Overprotection of her children and a deep fear of the poor were the net result of this anxiety. In his memoir, Cinna recounts how one day his mother looked for him high and low and jerked him away terrified when she finally found him at the funeral cortège of a well-known fisherman on the Knokke beach in Belgium, where they spent their summers. Cinna began to cry over the injustice of his mother’s rage. “Upon seeing my reaction, my mother immediately calmed down and began to explain to me, as a teacher might, that it could be dangerous for a boy to hang around with ‘poor people,’ because they could have all manner of contagious diseases.”238
According to my father, it was at that moment that he began a prolonged rebellion against his mother. “The townspeople, and in this case, the town of Knokke, were my people…”239 I think that it is truer to say that my father’s rebellion manifested itself principally in a kind of self-destructive isolation. In the process, he allowed his mother to wrap him up in her angst, something that in the end may have been a self-sacrificial way of protecting her.

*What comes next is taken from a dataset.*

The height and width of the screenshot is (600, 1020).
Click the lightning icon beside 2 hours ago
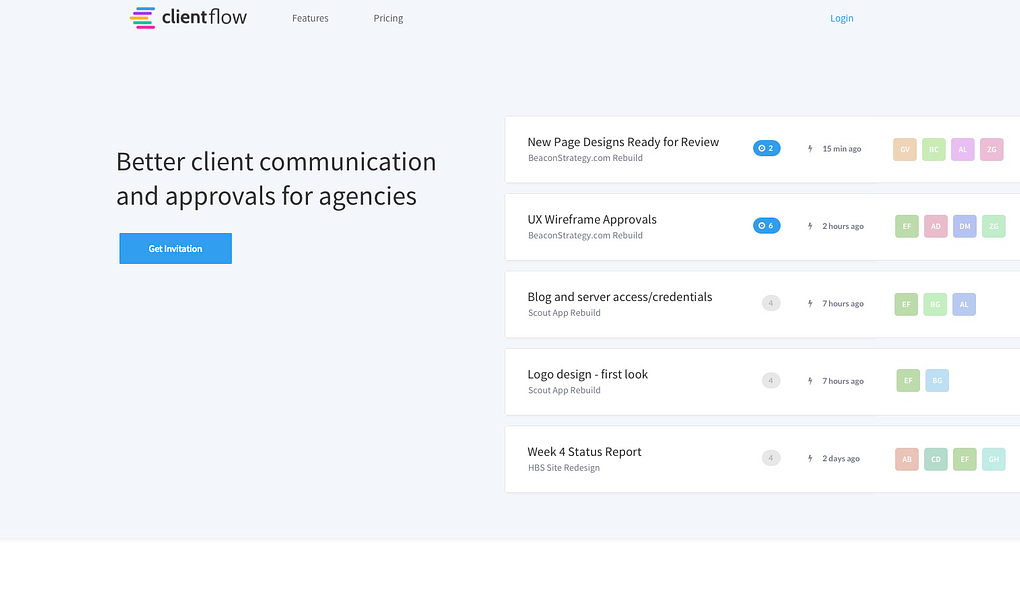point(809,226)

“What I wouldn’t give, my beautiful mother, to once again caress your golden hair and take refuge next to you, as I did when I was a boy! Who might bring you back now from the infinite expanse of time and death, with your soft eyes and white skin!”

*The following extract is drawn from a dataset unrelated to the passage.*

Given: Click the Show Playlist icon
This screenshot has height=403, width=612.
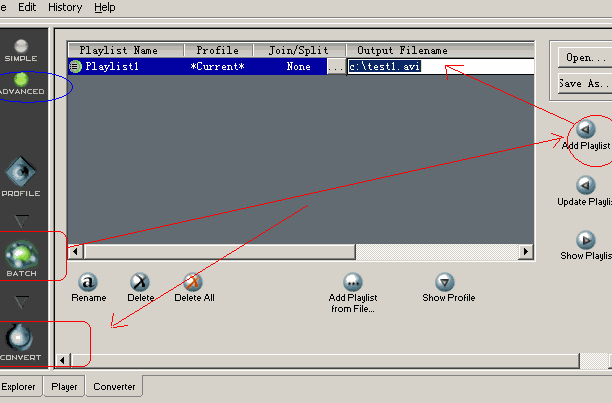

In this elegiac tone, Cinna invokes his mother and begins to piece together his fragile memoirs. I think that Cinna’s supposed weakness was feigned as a concession to his mother’s need to protect him but it in fact refl
ected his worries about protecting her. And this is interesting to me, because we have already seen how the column figure, a role of stoic strength, was in my mother’s family a form of intergenerational protection. In the case of my father, whose childhood took place in times of Nazism, to accept the outward role of the weakling, or at least that of the introvert, was in some deeply self-destructive fashion a way of protecting his mother, at least up to a point.
It is impossible to imagine that my grandmother didn’t often think of her father when pronouncing the name of her son, but as there was much to fear around the subject of Sina Aronsfrau’s murder, the story that she told was deliberately altered. My father was already sixty years old when he sat down to write his memoir; still, he tells the story in the following way: “A peaceful old man with a gray beard (this is how I saw him in an old portrait) had been murdered in his store by thieves.”240 There is in this story a strong example of displacement: the Nazi becomes a common thief, and a murder motivated by racial hatred from competitors is turned into a murder motivated by an employee’s envy.

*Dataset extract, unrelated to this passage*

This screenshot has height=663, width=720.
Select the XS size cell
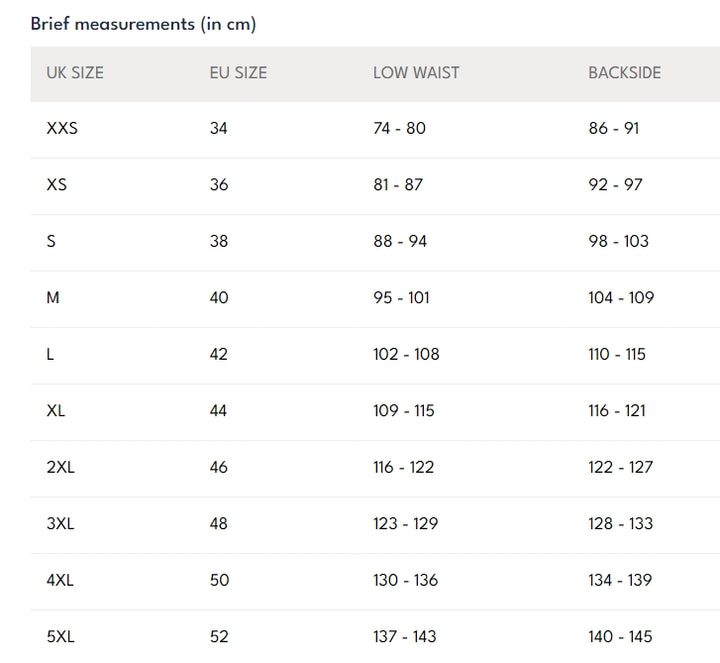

Despite police versions to the contrary, my grandmother knew that her father’s murder was never the result of a common robbery. A central element of that murder’s mystery, which might have been deliberately unresolved by members of a police force that sympathized increasingly with nascent fascism, was precisely that there had been no robbery at all. The report published in the Frankfurter Zeitung at the time states: “Last night, the merchant Sina Aronsfrau was murdered in his home, from where he ran a wholesale textile business. Nothing at all was taken.”241 Such murders, with no associated robbery, were characteristic of the political executions carried out by the Organisation Consul.